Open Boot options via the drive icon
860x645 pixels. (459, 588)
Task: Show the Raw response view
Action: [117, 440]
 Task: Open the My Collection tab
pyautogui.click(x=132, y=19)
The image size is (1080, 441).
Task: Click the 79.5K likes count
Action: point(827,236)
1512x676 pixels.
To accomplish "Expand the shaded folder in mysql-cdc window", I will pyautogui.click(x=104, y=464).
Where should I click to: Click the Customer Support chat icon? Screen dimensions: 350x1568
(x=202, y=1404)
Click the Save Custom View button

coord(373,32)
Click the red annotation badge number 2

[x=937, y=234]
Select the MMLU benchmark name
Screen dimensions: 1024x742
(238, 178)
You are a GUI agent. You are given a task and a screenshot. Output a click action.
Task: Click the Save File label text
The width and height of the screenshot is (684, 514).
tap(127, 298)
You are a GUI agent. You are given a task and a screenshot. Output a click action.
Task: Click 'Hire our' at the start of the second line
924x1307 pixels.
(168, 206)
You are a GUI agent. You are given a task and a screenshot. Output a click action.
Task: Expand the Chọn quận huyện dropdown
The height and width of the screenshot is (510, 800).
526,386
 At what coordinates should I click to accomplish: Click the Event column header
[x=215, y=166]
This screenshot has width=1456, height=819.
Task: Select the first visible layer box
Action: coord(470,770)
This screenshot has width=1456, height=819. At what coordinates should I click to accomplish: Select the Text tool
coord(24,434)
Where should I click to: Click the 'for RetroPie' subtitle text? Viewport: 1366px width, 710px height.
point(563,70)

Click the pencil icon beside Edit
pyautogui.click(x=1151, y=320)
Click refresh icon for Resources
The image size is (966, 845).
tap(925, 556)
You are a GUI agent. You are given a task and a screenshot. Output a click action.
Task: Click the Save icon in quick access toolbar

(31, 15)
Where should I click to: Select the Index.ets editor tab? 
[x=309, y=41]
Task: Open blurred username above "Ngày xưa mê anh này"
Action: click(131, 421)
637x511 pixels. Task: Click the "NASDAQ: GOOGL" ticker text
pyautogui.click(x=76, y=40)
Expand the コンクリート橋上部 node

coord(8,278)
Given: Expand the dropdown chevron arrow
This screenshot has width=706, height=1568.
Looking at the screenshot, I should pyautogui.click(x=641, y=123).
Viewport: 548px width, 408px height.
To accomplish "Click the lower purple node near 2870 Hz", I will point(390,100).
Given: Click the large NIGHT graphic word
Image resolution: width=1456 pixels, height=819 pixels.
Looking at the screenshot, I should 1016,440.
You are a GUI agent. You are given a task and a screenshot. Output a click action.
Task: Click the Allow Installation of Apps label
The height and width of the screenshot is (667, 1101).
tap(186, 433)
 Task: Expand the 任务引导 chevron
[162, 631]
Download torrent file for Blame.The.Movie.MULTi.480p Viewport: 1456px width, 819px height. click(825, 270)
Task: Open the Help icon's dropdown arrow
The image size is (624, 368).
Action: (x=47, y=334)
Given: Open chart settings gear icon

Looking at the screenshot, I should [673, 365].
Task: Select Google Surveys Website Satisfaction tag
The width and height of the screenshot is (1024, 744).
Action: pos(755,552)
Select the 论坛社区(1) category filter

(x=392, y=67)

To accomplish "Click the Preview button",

■ ■ ■ ■ ■ ■ ■

#### [JOB]
Rework the rows above into a Markdown table with two columns, Number for each line's position and Entry for the line itself, and leave out blank lines.

#### [THE RESPONSE]
| Number | Entry |
|---|---|
| 1 | Open Boot options via the drive icon |
| 2 | 860x645 pixels. (459, 588) |
| 3 | Task: Show the Raw response view |
| 4 | Action: [117, 440] |
| 5 |  Task: Open the My Collection tab |
| 6 | pyautogui.click(x=132, y=19) |
| 7 | The image size is (1080, 441). |
| 8 | Task: Click the 79.5K likes count |
| 9 | Action: point(827,236) |
| 10 | 1512x676 pixels. |
| 11 | To accomplish "Expand the shaded folder in mysql-cdc window", I will pyautogui.click(x=104, y=464). |
| 12 | Where should I click to: Click the Customer Support chat icon? Screen dimensions: 350x1568 |
| 13 | (x=202, y=1404) |
| 14 | Click the Save Custom View button |
| 15 | coord(373,32) |
| 16 | Click the red annotation badge number 2 |
| 17 | [x=937, y=234] |
| 18 | Select the MMLU benchmark name |
| 19 | Screen dimensions: 1024x742 |
| 20 | (238, 178) |
| 21 | You are a GUI agent. You are given a task and a screenshot. Output a click action. |
| 22 | Task: Click the Save File label text |
| 23 | The width and height of the screenshot is (684, 514). |
| 24 | tap(127, 298) |
| 25 | You are a GUI agent. You are given a task and a screenshot. Output a click action. |
| 26 | Task: Click 'Hire our' at the start of the second line |
| 27 | 924x1307 pixels. |
| 28 | (168, 206) |
| 29 | You are a GUI agent. You are given a task and a screenshot. Output a click action. |
| 30 | Task: Expand the Chọn quận huyện dropdown |
| 31 | The height and width of the screenshot is (510, 800). |
| 32 | 526,386 |
| 33 |  At what coordinates should I click to accomplish: Click the Event column header |
| 34 | [x=215, y=166] |
| 35 | This screenshot has width=1456, height=819. |
| 36 | Task: Select the first visible layer box |
| 37 | Action: coord(470,770) |
| 38 | This screenshot has width=1456, height=819. At what coordinates should I click to accomplish: Select the Text tool |
| 39 | coord(24,434) |
| 40 | Where should I click to: Click the 'for RetroPie' subtitle text? Viewport: 1366px width, 710px height. |
| 41 | point(563,70) |
| 42 | Click the pencil icon beside Edit |
| 43 | pyautogui.click(x=1151, y=320) |
| 44 | Click refresh icon for Resources |
| 45 | The image size is (966, 845). |
| 46 | tap(925, 556) |
| 47 | You are a GUI agent. You are given a task and a screenshot. Output a click action. |
| 48 | Task: Click the Save icon in quick access toolbar |
| 49 | (31, 15) |
| 50 | Where should I click to: Select the Index.ets editor tab?  |
| 51 | [x=309, y=41] |
| 52 | Task: Open blurred username above "Ngày xưa mê anh này" |
| 53 | Action: click(131, 421) |
| 54 | 637x511 pixels. Task: Click the "NASDAQ: GOOGL" ticker text |
| 55 | pyautogui.click(x=76, y=40) |
| 56 | Expand the コンクリート橋上部 node |
| 57 | coord(8,278) |
| 58 | Given: Expand the dropdown chevron arrow |
| 59 | This screenshot has width=706, height=1568. |
| 60 | Looking at the screenshot, I should pyautogui.click(x=641, y=123). |
| 61 | Viewport: 548px width, 408px height. |
| 62 | To accomplish "Click the lower purple node near 2870 Hz", I will point(390,100). |
| 63 | Given: Click the large NIGHT graphic word |
| 64 | Image resolution: width=1456 pixels, height=819 pixels. |
| 65 | Looking at the screenshot, I should 1016,440. |
| 66 | You are a GUI agent. You are given a task and a screenshot. Output a click action. |
| 67 | Task: Click the Allow Installation of Apps label |
| 68 | The height and width of the screenshot is (667, 1101). |
| 69 | tap(186, 433) |
| 70 |  Task: Expand the 任务引导 chevron |
| 71 | [162, 631] |
| 72 | Download torrent file for Blame.The.Movie.MULTi.480p Viewport: 1456px width, 819px height. click(825, 270) |
| 73 | Task: Open the Help icon's dropdown arrow |
| 74 | The image size is (624, 368). |
| 75 | Action: (x=47, y=334) |
| 76 | Given: Open chart settings gear icon |
| 77 | Looking at the screenshot, I should [673, 365]. |
| 78 | Task: Select Google Surveys Website Satisfaction tag |
| 79 | The width and height of the screenshot is (1024, 744). |
| 80 | Action: pos(755,552) |
| 81 | Select the 论坛社区(1) category filter |
| 82 | (x=392, y=67) |
| 83 | To accomplish "Click the Preview button", |